At issue is whether there is need for regulation in order to mitigate health risks and liability associated with the reuse of SUDs, and if so, what role Health Canada should play in this regulation.
The purpose of this analysis is:
The manufacture and use of SUDs, formerly called disposable devices, began to increase in the 1970s. This proliferation was possible because of advances in technology (particularly in the plastics industry), and reflected a need for hospitals to save reprocessing costs for a large variety of simple and inexpensive reusable devices like syringes, trocars and drainage catheters.
With the introduction of minimally invasive surgery, manufacturers began to produce specialized single-use instruments which had no reusable equivalents. The construction of these new instruments often made them impossible to disassemble for cleaning, and some plastic components could not withstand the heat and chemicals used in sterilization. Since these devices were mechanically complex and often had electrical and optical components, they could cost several thousand dollars each.
Health care institutions facing growing economic pressures found that reusing SUDs permitted significant cost savings, since new devices did not have to be purchased for every procedure. In the 1980s, as part of efforts to reduce costs and environmental impacts, health care institutions began to clean, sterilize and reuse certain high-cost SUDs, such as electro-physiology catheters, angioplasty catheters, hemodialyzers, endoscopes, and biopsy forceps. In recent years, third-party reprocessors have begun providing this service under contract to hospitals.
The rise in use of SUDs coincided with increasing concern about the transmission of blood borne pathogens, and there has been growing concern about the possibility of cross-patient infection that may result from reused SUDs, particularly those that come in contact with blood and other bodily fluids.
SUDs are often classed as critical, semi-critical, and non-critical, according to a set of criteria known as the Spaulding definitions1. Under these definitions, critical SUDs are those that are intended to contact normally sterile tissue or body spaces during use. Semi-critical SUDs are intended to contact intact mucous membranes and not penetrate normally sterile areas of the body. Non-critical SUDs are intended to make topical contact and not penetrate intact skin.
Most non-critical devices, like compression sleeves, can be cleaned and reused with minimal risk. Opened but unused sterile instruments can sometimes be re-sterilized, provided the materials can withstand the sterilization procedure. However, some invasive SUDs, especially those with long lumens, hinged parts, or crevices between components, are difficult or impossible to clean once body fluids have entered them.

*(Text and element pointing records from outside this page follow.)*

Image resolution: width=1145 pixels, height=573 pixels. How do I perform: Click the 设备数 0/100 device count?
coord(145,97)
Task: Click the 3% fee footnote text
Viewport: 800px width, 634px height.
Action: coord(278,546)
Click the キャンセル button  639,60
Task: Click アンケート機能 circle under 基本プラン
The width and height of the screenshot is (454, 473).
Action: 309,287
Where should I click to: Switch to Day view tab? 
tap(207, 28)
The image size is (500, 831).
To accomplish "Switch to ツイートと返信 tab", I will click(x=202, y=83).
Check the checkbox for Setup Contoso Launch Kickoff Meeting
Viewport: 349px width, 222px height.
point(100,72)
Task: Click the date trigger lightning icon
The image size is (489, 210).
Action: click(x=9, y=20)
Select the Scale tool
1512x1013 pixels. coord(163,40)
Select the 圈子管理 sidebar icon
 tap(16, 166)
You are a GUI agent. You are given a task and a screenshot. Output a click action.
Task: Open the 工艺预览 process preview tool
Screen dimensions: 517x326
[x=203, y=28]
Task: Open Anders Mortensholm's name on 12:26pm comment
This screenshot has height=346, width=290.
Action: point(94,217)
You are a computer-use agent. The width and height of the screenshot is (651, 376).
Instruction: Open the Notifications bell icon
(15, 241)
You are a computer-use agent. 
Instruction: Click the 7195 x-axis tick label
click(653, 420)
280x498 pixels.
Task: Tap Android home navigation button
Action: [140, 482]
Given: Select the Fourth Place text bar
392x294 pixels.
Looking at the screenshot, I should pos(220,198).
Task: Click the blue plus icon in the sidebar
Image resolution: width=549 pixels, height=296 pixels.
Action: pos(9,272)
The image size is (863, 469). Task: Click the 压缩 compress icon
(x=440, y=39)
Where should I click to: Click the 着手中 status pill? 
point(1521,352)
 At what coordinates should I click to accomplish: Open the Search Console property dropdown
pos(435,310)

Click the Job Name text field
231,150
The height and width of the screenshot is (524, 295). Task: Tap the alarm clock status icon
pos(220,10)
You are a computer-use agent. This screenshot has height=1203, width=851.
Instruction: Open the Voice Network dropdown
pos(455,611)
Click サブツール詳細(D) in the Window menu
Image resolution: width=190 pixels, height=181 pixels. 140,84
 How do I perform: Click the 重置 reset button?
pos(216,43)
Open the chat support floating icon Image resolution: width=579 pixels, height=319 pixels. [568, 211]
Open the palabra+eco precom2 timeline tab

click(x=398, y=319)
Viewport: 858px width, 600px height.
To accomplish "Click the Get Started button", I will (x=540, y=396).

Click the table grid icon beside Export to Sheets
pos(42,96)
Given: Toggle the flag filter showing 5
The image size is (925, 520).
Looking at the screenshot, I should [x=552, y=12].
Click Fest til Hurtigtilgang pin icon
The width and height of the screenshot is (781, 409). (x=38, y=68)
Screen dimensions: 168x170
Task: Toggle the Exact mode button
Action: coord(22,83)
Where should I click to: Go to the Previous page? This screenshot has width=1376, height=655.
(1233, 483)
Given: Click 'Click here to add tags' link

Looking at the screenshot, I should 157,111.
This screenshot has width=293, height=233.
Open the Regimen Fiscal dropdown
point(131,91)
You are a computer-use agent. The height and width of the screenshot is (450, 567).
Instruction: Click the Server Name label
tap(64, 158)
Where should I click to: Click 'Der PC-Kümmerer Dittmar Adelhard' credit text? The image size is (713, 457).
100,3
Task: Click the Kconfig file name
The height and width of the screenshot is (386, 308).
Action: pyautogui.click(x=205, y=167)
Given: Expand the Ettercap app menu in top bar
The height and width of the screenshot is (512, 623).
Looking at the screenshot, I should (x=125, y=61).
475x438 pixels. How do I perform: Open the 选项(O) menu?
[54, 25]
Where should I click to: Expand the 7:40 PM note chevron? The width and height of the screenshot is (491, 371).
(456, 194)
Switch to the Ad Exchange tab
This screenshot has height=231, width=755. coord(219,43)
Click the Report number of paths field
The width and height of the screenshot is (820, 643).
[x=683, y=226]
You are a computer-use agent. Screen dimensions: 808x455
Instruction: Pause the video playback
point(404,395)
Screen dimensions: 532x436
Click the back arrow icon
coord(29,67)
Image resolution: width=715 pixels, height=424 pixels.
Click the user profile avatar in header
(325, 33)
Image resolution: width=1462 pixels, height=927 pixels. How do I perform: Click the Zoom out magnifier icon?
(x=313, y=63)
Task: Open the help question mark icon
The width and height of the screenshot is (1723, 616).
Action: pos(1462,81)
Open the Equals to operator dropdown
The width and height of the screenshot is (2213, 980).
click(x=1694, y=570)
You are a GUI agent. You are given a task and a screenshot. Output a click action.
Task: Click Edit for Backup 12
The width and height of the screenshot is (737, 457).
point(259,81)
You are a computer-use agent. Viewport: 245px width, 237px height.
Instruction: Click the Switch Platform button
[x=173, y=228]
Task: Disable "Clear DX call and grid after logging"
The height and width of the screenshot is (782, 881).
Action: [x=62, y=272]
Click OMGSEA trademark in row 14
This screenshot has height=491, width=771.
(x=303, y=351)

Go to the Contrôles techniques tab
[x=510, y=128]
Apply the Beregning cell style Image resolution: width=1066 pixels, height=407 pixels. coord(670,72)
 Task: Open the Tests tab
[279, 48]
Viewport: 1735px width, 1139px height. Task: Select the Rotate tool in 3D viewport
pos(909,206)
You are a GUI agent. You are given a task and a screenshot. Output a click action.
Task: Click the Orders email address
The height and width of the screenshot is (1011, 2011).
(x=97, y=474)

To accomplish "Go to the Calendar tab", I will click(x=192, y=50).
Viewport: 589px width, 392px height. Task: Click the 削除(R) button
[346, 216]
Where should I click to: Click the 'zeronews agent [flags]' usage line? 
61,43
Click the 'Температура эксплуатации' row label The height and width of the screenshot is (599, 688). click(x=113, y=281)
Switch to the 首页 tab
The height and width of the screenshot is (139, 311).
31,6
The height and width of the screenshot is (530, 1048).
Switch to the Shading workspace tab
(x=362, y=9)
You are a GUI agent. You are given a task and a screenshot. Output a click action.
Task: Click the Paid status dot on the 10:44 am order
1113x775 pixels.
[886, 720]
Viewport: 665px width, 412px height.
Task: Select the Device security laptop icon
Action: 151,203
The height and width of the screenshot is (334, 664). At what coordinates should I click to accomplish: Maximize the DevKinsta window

In addition to the risks of cross-patient infection, there is also the increased probability that the device will malfunction due to the adverse effects of reprocessing on materials or delicate components.
There are several legal concerns that arise indirectly from the health risks discussed above that may lead to hospitals exposing themselves to increased liability under civil law by using a device contrary to the manufacturer's express directions and warnings.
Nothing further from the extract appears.